A New Nottingham Garden

So excited to showcase some new gardeners this summer and this is the first of these posts! My friend Andros loves his vegetables and they form a major part of his meals. Even better to reach out and harvest his own fresh greens, so he decided to take the plunge and grow his own. Let me show you round his garden through the pictures he has sent me. Inspired by the planters and the raised beds in my kitchen garden, Andros decided to invest in some handmade wooden planters.

Handmade planters positioned in the garden

The first young plants were the chillies, tomatoes, basil and chives and these travelled from my garden in London to start his journey off in Nottingham!
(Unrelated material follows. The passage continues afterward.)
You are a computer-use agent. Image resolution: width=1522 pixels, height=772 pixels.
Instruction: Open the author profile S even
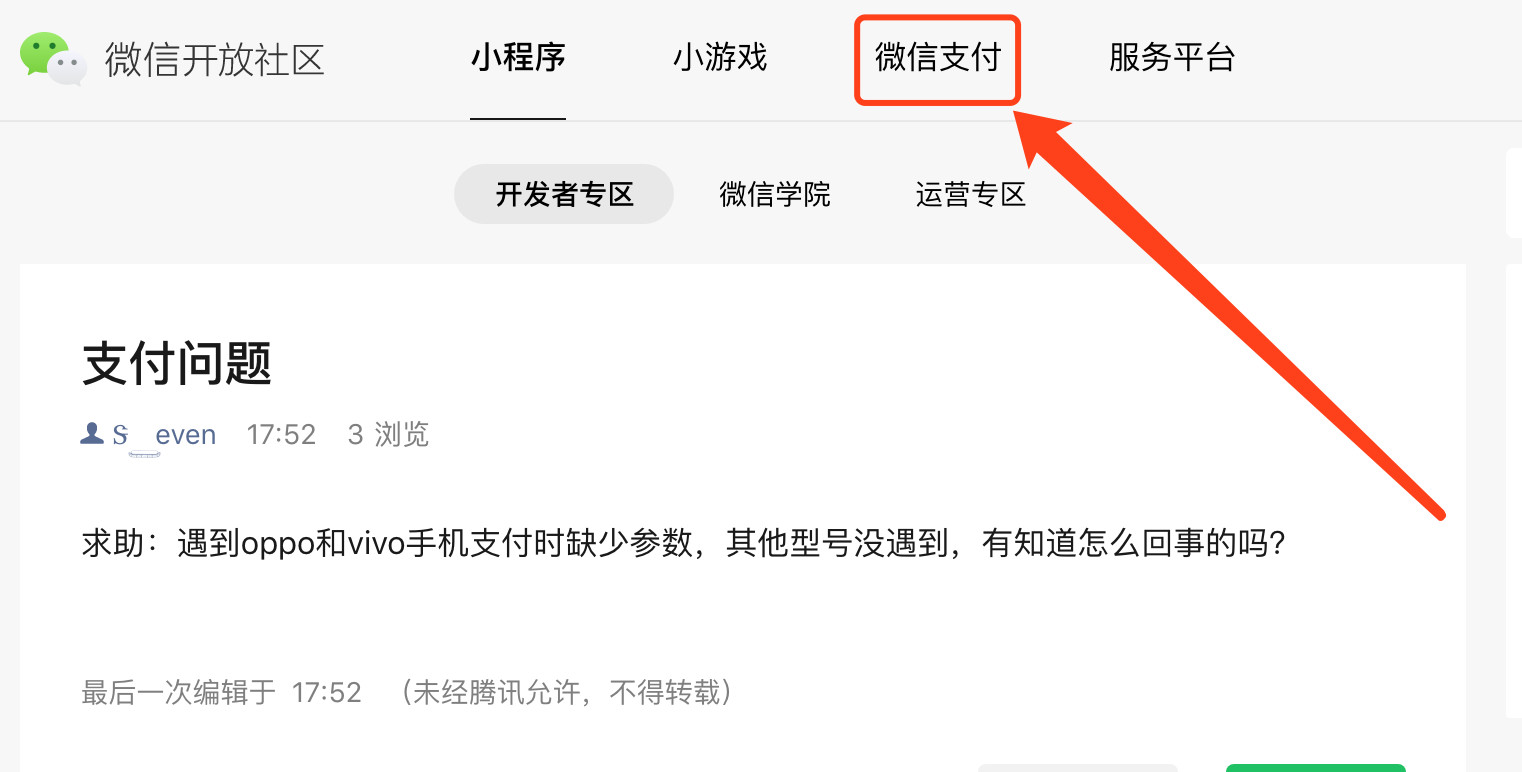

Basil and chives transplanted in; broad beans and pak choi planted as seeds

Pak choi is very easy to grow and loves part shade with cooler temperatures. In the picture below, the pak choi seedlings have popped up after the seeds were planted and sometimes they appear in clumps as it can be tricky to scatter the very fine seeds evenly. The new seedlings can be thinned out which means you pull out the extra seedlings and leave a few well spaced ones in to allow them to grow well.

Pak choi seedlings ready to be thinned out

The seedlings that are pulled out can be washed with the roots cut off and added to your salad, no waste and so yum! The broad beans have also put on good growth with flowers now, which means not too long for the bean pods to appear. Another very easy vegetable to grow.

Broad beans grown from seed are flowering in the planter

Chillies are also doing immensely well this summer in this new garden and one to grow if you love heat in your food. Having said that if you love your meals with a milder flavour, there are varieties of chillies that are more fruity such as the Aji Limon and Jalepeno which I have now grown for two years. An easy addition to a garden in a pot, planter or border … just needs sunshine!

Chilli harvest coming up!

Seeds of spinach beet have come up beautifully and this loves part shade to grow with lots of moist soil. Spinach is a cut and come again greens, which means you can harvest the outer bigger leaves for eating and a week later the inner younger leaves will have grown big enough to be harvested … fresh spinach during the whole season.

Spinach beet in the centre amongst the basil and chives

Andros has done a fine job for a first time gardener and he has been enjoying the fruits … sorry the veggies of his labour this summer!

A first effort of growing vegetables

A real inspiration for a first kitchen garden, wouldn’t you say?

2 Replies to “A New Nottingham Garden”

  1. Yes, a very good start. I love those “portable raised beds”. Andros will be hooked on GYO now, and next year will want more space to grow more veggies!

    1. Hi Mark,
      They do look amazing don’t they? Think you are probably right about Andros growing his own vegetables!